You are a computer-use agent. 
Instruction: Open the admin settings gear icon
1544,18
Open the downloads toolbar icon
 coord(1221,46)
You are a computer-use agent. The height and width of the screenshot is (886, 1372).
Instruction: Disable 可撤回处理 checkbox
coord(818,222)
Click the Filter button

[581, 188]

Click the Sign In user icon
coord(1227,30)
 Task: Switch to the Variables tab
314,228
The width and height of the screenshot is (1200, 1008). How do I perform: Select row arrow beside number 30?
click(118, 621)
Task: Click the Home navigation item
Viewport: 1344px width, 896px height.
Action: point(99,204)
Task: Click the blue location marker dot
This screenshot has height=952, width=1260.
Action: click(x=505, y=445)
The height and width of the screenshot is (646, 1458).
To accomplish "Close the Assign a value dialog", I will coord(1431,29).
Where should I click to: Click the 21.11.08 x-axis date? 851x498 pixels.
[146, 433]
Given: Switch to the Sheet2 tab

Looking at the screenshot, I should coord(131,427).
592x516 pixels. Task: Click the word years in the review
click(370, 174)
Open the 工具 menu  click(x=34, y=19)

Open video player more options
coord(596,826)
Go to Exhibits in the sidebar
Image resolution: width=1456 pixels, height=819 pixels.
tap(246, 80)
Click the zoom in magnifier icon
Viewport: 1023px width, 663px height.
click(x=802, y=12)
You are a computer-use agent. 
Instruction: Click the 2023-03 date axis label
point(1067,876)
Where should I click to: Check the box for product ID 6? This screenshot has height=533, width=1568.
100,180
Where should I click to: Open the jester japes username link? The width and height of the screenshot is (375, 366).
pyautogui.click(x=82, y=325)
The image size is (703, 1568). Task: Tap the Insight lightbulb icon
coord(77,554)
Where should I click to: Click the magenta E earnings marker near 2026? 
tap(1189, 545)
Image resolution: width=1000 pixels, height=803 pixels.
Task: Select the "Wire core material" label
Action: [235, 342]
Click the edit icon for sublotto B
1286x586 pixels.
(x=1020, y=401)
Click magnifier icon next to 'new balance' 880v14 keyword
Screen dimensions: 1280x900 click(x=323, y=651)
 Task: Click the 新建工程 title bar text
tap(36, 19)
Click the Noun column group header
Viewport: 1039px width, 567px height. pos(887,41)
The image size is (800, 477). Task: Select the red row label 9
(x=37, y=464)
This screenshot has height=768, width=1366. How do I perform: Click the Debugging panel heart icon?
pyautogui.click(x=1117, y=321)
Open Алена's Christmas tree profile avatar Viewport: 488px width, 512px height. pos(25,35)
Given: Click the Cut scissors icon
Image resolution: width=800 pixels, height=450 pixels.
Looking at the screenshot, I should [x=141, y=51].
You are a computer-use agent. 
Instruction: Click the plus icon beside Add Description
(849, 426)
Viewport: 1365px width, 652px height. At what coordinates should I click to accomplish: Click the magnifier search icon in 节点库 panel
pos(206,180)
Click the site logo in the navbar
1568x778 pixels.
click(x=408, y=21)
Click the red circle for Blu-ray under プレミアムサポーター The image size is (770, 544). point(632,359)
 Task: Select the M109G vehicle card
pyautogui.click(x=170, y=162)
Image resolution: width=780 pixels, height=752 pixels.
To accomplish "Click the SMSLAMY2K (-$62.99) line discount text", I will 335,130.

- _WHAT IS REQUIRED_
Put the records into a JSON list of strings, one string per line, and leave out blank lines.

- _CORRECT ANSWER_
[
  "You are a computer-use agent. ",
  "Instruction: Open the admin settings gear icon",
  "1544,18",
  "Open the downloads toolbar icon",
  " coord(1221,46)",
  "You are a computer-use agent. The height and width of the screenshot is (886, 1372).",
  "Instruction: Disable 可撤回处理 checkbox",
  "coord(818,222)",
  "Click the Filter button",
  "[581, 188]",
  "Click the Sign In user icon",
  "coord(1227,30)",
  " Task: Switch to the Variables tab",
  "314,228",
  "The width and height of the screenshot is (1200, 1008). How do I perform: Select row arrow beside number 30?",
  "click(118, 621)",
  "Task: Click the Home navigation item",
  "Viewport: 1344px width, 896px height.",
  "Action: point(99,204)",
  "Task: Click the blue location marker dot",
  "This screenshot has height=952, width=1260.",
  "Action: click(x=505, y=445)",
  "The height and width of the screenshot is (646, 1458).",
  "To accomplish \"Close the Assign a value dialog\", I will coord(1431,29).",
  "Where should I click to: Click the 21.11.08 x-axis date? 851x498 pixels.",
  "[146, 433]",
  "Given: Switch to the Sheet2 tab",
  "Looking at the screenshot, I should coord(131,427).",
  "592x516 pixels. Task: Click the word years in the review",
  "click(370, 174)",
  "Open the 工具 menu  click(x=34, y=19)",
  "Open video player more options",
  "coord(596,826)",
  "Go to Exhibits in the sidebar",
  "Image resolution: width=1456 pixels, height=819 pixels.",
  "tap(246, 80)",
  "Click the zoom in magnifier icon",
  "Viewport: 1023px width, 663px height.",
  "click(x=802, y=12)",
  "You are a computer-use agent. ",
  "Instruction: Click the 2023-03 date axis label",
  "point(1067,876)",
  "Where should I click to: Check the box for product ID 6? This screenshot has height=533, width=1568.",
  "100,180",
  "Where should I click to: Open the jester japes username link? The width and height of the screenshot is (375, 366).",
  "pyautogui.click(x=82, y=325)",
  "The image size is (703, 1568). Task: Tap the Insight lightbulb icon",
  "coord(77,554)",
  "Where should I click to: Click the magenta E earnings marker near 2026? ",
  "tap(1189, 545)",
  "Image resolution: width=1000 pixels, height=803 pixels.",
  "Task: Select the \"Wire core material\" label",
  "Action: [235, 342]",
  "Click the edit icon for sublotto B",
  "1286x586 pixels.",
  "(x=1020, y=401)",
  "Click magnifier icon next to 'new balance' 880v14 keyword",
  "Screen dimensions: 1280x900 click(x=323, y=651)",
  " Task: Click the 新建工程 title bar text",
  "tap(36, 19)",
  "Click the Noun column group header",
  "Viewport: 1039px width, 567px height. pos(887,41)",
  "The image size is (800, 477). Task: Select the red row label 9",
  "(x=37, y=464)",
  "This screenshot has height=768, width=1366. How do I perform: Click the Debugging panel heart icon?",
  "pyautogui.click(x=1117, y=321)",
  "Open Алена's Christmas tree profile avatar Viewport: 488px width, 512px height. pos(25,35)",
  "Given: Click the Cut scissors icon",
  "Image resolution: width=800 pixels, height=450 pixels.",
  "Looking at the screenshot, I should [x=141, y=51].",
  "You are a computer-use agent. ",
  "Instruction: Click the plus icon beside Add Description",
  "(849, 426)",
  "Viewport: 1365px width, 652px height. At what coordinates should I click to accomplish: Click the magnifier search icon in 节点库 panel",
  "pos(206,180)",
  "Click the site logo in the navbar",
  "1568x778 pixels.",
  "click(x=408, y=21)",
  "Click the red circle for Blu-ray under プレミアムサポーター The image size is (770, 544). point(632,359)",
  " Task: Select the M109G vehicle card",
  "pyautogui.click(x=170, y=162)",
  "Image resolution: width=780 pixels, height=752 pixels.",
  "To accomplish \"Click the SMSLAMY2K (-$62.99) line discount text\", I will 335,130."
]